国史編纂に着手したことも、伊勢神宮の式年遷宮制を宣布して、日の神の直系の子孫である天皇が統治する国であることを明示しようとしたのも、すべて一連の動きである。
そうした中央集権の完成を目指して、それに見合う大宮殿の建設をたびたび試みたが、それだけでは完成せず、浄御原宮で崩じた(686年)。
聖徳太子の父である用明天皇の別邸のあったところで、太子の誕生の地である。推古朝14年に寺として創建された。現在は後世の建物ばかりで、昔の面影を偲ぶよすがもないが、かつては四天王寺式伽藍配置の大寺であったといわれている。わずかに塔心礎や異様な顔をした二面石が残っている。
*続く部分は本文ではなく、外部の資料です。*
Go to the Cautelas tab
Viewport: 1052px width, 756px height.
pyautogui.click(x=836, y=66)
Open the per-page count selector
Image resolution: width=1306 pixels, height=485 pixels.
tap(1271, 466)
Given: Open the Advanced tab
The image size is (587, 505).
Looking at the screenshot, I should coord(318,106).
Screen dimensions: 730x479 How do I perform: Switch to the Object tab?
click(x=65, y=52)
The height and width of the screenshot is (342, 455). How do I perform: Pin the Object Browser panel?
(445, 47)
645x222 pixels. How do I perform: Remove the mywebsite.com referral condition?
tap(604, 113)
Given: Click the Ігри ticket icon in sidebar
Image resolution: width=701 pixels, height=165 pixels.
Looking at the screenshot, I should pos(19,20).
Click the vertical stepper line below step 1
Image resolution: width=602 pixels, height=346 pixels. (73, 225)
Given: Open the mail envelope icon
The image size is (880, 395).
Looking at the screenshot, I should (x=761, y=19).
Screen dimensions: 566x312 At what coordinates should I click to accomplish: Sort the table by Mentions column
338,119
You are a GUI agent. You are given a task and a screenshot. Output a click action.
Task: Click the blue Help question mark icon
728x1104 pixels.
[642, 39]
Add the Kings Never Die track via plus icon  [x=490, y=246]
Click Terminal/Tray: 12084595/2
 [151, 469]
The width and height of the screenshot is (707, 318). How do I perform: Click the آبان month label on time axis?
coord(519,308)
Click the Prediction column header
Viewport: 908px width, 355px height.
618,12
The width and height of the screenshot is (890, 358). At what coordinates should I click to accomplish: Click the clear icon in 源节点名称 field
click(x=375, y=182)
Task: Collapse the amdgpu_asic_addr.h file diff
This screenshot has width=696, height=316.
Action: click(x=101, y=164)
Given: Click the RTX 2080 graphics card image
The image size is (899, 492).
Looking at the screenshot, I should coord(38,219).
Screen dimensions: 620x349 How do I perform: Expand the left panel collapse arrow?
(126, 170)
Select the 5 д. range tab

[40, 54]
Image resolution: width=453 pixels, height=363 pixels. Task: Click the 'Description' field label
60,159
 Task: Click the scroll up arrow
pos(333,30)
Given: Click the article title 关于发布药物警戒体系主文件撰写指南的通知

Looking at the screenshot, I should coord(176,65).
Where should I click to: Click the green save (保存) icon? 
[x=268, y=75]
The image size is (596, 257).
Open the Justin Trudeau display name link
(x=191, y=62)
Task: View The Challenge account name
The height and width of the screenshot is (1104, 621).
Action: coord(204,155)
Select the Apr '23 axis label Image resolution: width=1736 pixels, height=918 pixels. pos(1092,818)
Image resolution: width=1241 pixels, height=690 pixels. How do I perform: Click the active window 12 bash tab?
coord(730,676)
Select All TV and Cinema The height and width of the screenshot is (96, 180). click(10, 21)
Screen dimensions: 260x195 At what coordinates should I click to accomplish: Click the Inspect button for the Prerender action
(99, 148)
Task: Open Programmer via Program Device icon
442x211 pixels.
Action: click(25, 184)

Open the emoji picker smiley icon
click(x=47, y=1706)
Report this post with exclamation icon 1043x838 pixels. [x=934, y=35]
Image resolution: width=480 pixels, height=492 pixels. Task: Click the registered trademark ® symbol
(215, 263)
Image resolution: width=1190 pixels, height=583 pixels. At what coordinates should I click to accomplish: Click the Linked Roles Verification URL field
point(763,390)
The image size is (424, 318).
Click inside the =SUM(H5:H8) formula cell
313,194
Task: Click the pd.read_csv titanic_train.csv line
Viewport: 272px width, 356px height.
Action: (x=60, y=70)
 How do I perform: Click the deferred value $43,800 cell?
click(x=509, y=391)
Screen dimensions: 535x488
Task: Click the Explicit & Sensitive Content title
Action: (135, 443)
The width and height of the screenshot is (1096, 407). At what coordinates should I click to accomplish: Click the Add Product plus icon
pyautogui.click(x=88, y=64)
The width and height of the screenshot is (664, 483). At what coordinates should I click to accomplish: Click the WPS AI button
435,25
このあたりは斉明天皇の飛鳥川原宮址と推定され、その跡地に建てられた寺であるといわれている。
以前では、橘寺から見下ろすと、菜の花畑が一面に広がる中に、白い土塀の一角があって、その美しさは格別であった。現在は小さな寺となっているが、その低い門をくぐると、二十六の瑪瑙石の礎石が並んでいる。それは創建当時の中金堂の跡である。
それほど贅を凝らしてつくられた豪華な寺で飛鳥寺よりもすぐれ、川原式伽藍配置をもっていた。奈良時代から弘福寺(ぐふくじ)と呼ばれ、三大寺のひとつであった。門の前の東南に一段と高くなった土壇は、後の塔址で、十五個の礎石が残っている。